What is required:
Every line of the material below needs to be copied exactly; omit the pictures.

Available data:
--------------------------------------------------

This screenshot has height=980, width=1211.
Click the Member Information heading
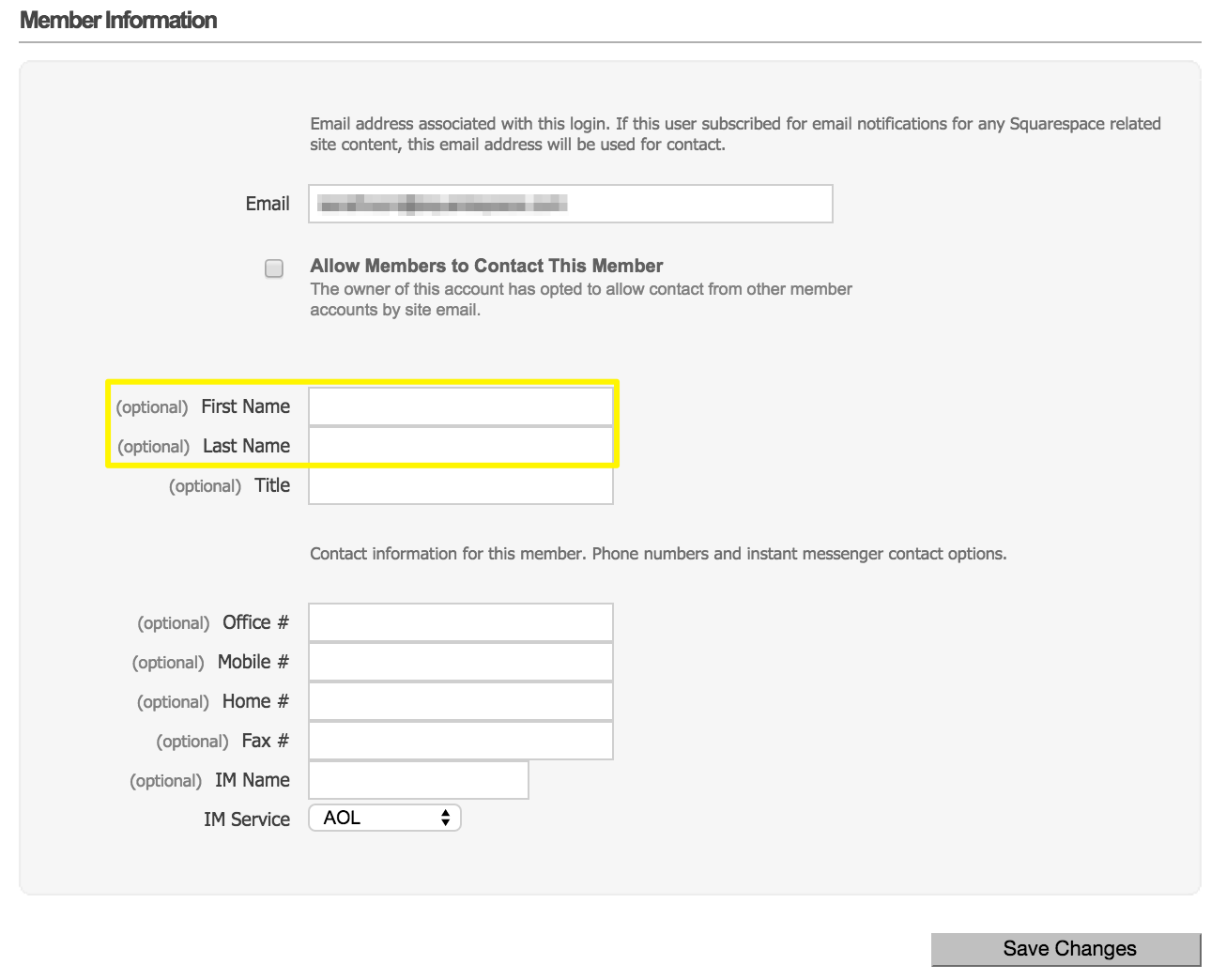coord(118,20)
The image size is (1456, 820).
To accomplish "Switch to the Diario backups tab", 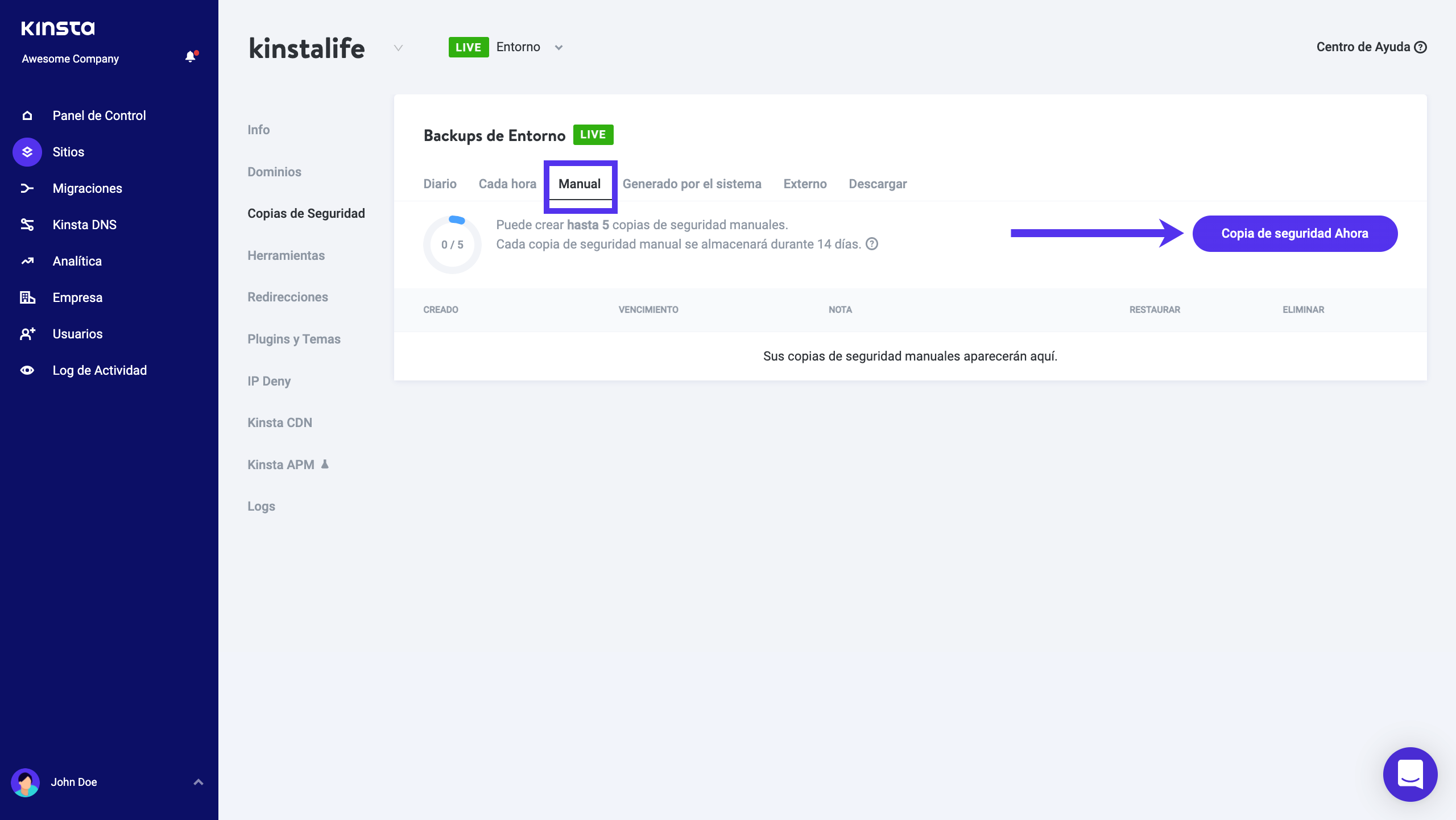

--------------------------------------------------

Answer box:
This screenshot has height=980, width=1211.
Click the Member Information heading
coord(118,20)
The image size is (1456, 820).
To accomplish "Switch to the Diario backups tab", 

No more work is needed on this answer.